▶ Document passage
================================
On the security of a Loidreau rank metric code based encryption scheme

Abstract

We present a polynomial time attack of a rank metric code based encryption scheme due to Loidreau for some parameters.

Proof of Proposition 1

1.1 Preliminaries on Gaussian binomial coefficients

Notation 1

In what follows, we denote by \({\left[ \begin{array}{c} a \\ b \end{array}\right] }_{q^m}\) the Gaussian binomial coefficient representing the number of subspaces of dimension b of a vector space of dimension a over \({\mathbb {F}}_{q^m}\).
================================
▶ Written exercise A
Quote the records word for word, from their first line down to the line containing "Looking at the screenshot, I should point(923,535).", with both of those lines included.

▶ Material
================================
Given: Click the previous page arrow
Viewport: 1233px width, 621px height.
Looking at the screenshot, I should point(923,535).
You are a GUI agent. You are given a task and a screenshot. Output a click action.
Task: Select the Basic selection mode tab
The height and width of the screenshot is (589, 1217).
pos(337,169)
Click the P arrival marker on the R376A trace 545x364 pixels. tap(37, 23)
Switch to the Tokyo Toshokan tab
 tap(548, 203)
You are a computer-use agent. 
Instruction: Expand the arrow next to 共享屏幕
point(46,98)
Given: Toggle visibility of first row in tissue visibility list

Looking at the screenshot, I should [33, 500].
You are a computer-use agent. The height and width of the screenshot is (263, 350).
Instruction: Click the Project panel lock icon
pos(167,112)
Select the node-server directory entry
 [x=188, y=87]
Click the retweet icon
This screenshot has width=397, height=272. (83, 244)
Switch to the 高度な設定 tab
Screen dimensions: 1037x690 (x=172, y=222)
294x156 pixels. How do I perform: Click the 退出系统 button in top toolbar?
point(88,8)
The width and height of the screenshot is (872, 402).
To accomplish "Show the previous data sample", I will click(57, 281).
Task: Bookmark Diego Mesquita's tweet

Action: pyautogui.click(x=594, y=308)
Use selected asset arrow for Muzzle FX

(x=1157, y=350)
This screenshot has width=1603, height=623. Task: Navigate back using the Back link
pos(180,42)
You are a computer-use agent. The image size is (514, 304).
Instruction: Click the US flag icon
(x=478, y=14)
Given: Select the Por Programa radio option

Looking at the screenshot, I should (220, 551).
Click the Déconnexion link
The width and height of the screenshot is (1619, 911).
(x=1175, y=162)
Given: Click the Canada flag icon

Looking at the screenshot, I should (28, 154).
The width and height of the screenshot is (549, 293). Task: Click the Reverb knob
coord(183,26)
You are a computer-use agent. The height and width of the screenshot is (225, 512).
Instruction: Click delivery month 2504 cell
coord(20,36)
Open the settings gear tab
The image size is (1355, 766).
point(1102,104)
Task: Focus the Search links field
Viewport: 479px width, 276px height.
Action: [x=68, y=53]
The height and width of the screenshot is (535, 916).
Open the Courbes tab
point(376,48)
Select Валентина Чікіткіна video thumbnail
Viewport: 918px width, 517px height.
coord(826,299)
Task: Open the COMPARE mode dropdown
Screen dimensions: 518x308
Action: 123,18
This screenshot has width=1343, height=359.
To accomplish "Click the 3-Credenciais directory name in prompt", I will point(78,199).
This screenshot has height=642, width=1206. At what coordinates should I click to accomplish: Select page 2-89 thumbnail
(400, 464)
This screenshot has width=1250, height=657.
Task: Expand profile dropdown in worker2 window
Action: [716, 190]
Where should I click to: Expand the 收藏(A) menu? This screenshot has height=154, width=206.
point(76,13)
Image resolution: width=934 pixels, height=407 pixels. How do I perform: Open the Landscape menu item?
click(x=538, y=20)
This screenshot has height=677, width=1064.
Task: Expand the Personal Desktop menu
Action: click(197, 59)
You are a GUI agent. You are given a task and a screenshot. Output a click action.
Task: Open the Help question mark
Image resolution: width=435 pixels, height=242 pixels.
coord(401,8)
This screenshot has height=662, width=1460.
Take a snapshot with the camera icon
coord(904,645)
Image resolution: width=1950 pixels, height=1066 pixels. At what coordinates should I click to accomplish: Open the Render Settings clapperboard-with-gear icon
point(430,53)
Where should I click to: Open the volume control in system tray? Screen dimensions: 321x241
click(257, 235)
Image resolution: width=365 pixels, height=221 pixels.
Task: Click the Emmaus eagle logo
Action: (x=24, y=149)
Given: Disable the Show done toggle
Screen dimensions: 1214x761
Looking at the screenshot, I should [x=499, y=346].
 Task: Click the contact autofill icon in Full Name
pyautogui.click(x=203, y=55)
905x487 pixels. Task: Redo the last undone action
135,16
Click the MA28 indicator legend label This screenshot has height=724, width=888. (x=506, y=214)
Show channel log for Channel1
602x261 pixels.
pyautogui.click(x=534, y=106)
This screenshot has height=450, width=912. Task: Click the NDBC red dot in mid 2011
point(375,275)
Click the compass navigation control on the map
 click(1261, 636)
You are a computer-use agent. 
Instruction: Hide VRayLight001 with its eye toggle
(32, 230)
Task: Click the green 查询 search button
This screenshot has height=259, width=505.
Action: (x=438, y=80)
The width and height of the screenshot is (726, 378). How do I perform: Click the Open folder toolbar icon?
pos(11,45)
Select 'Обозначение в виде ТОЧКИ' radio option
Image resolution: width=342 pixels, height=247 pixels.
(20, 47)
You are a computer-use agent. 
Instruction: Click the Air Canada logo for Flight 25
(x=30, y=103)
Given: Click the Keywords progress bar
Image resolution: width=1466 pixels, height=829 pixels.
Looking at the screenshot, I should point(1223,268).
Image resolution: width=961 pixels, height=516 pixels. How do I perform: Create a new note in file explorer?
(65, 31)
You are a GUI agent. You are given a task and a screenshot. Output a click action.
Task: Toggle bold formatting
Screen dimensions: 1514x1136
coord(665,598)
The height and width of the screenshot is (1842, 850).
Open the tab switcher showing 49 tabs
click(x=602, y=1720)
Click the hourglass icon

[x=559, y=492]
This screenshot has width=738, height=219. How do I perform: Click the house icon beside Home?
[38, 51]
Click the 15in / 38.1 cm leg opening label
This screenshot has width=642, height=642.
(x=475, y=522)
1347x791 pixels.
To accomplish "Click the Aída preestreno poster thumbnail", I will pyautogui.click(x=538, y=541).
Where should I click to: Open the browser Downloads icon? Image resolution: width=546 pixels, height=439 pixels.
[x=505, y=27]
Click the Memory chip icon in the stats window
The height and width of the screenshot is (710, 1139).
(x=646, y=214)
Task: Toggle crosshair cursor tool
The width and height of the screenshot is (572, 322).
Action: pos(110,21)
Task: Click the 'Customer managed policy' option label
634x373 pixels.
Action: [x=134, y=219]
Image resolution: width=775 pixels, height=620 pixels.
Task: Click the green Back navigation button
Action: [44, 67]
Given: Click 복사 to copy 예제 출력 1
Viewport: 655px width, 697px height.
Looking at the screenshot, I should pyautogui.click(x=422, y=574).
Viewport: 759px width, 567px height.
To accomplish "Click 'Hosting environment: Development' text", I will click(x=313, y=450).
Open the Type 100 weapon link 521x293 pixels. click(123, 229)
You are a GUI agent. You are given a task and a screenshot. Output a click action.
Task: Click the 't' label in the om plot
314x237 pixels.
================================
▶ Written exercise B
Continue the passage on the security of Loidreau's rank metric code based encryption scheme from the point where it stops.

▶ Right answer A
Given: Click the previous page arrow
Viewport: 1233px width, 621px height.
Looking at the screenshot, I should point(923,535).

▶ Right answer B
Lemma 8

There exists a positive constant C such that for any pair of positive integers n, k such that \(n \geqslant k\), we have

$$\begin{aligned} q^{k(n-k)} \leqslant {\left[ \begin{array}{c} n \\ k \end{array}\right] }_{q} \leqslant C \cdot q^{k(n-k)} . \end{aligned}$$

Proof

By definition of Gaussian binomials, we have

$$\begin{aligned} {\left[ \begin{array}{c} n \\ k \end{array}\right] }_{q} = \prod _{t = 0}^{k-1}\frac{q^n-q^t}{q^k-q^t} = q^{k(n-k)} \prod _{t = 0}^{k-1} \frac{1 - q^{t-n}}{1-q^{t-k}}\cdot \end{aligned}$$

Since \(n \geqslant k \), we get

$$\begin{aligned} \prod _{t=0}^{k-1} \frac{1-q^{t-n}}{1-q^{t-k}} \geqslant 1, \end{aligned}$$

which yields the left hand inequality. To get the other equality, we need to bound from above the product:

$$\begin{aligned} \prod _{t=0}^{k-1} \frac{1-q^{t-n}}{1-q^{t-k}} \leqslant \prod _{t=0}^{k-1} \frac{1}{1-q^{t-k}} = \prod _{j=0}^{k-1} \frac{1}{1 - \frac{1}{q^{j+1}}}, \end{aligned}$$

where the last equality is obtained by applying the change of variables \(j = k-1-t\). Set

$$\begin{aligned} a_k {\mathop {=}\limits ^{\text {def}}}\prod _{j=0}^{k-1} \frac{1}{1 - \frac{1}{q^{j+1}}}\cdot \end{aligned}$$

The sequence \(a_k\) is increasing and converges. Indeed,

$$\begin{aligned} \log (a_k) = \sum _{j=0}^{k-1} - \log \left( 1 - \frac{1}{q^{j+1}}\right) \end{aligned}$$

and the series with general term \(-\log (1 - 1/q^{j+1})\) converges. As a conclusion, the right-hand inequality is obtained by taking

$$\begin{aligned} C {\mathop {=}\limits ^{\text {def}}}\prod _{j=0}^{\infty } \frac{1}{1-\frac{1}{q^{j+1}}}\cdot \end{aligned}$$

\(\square \)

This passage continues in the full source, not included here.